# Trading or holding shares under Trust?



## fubo (21 December 2009)

Hi all,

I'm new to shares, spent the last few years in residential investment properties.  Alot of property investors hold their investment property in trusts (ie. Hybrid discretionary trust).

I'm wondering is it advisable to also to trade or hold shares under a trust structure?  Is the added paper work and admin costs associated with maintaining a trust worth the benefits it provides?


Thanks,
Fu Bo


----------



## Krusty the Klown (21 December 2009)

*Re: Trading or holding share under Trust*

Hey Fubo

For most individuals there is no benefit for holding investment assets in a trust (except if it is a super fund).

A trust is used primarily for asset protection purposes, such as keeping your assets out of the hands of litigators.

There are no tax benefits, just as you said extra admin costs.

As an ordinary shareholder, you cannot get sued by a customer of the company you buy and hold. With a direct investment property it is different - you are legally liable and your assets are open slather.

It also depends on your individual circumstances of course, the more complex your finances get, the more likely it would be you would need one.

Cheers,

Krusty


----------



## t.p.z (24 December 2009)

With respect to share trading, the benefit of using a trust structure lies not in the protection offered but in the flexibility when it comes to profit distribution, capital gains and franking credit allocation.

Note there a number of trust structures, most common is the discretionary trust. 
Most family trusts are set up as a discretionary trust.

Basically it's up to the trustee of the trust as to how and to whom profits are allocated.

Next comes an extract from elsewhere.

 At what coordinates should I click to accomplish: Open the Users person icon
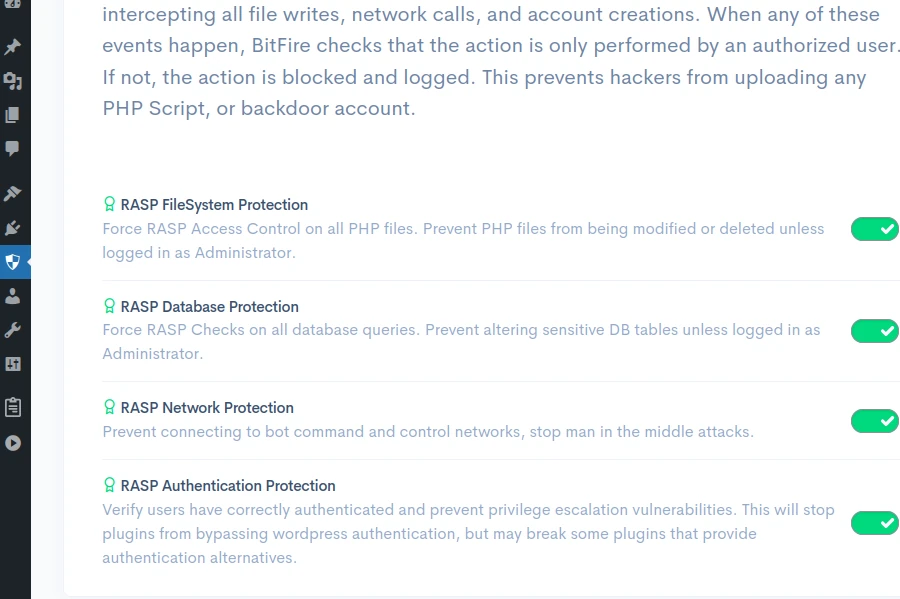point(12,296)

Tax is then paid by the Individual or Entity that received the distribution, at their given tax rate.

If used correctly genuine tax savings can be achieved.

Bearing in mind , this kind of structure is not for everyone, 
the pros and cons must be evaluated on a case by case basis.   

You should really consult an Accountant/ Registered tax agent, to see if a trust structure can benefit you.


----------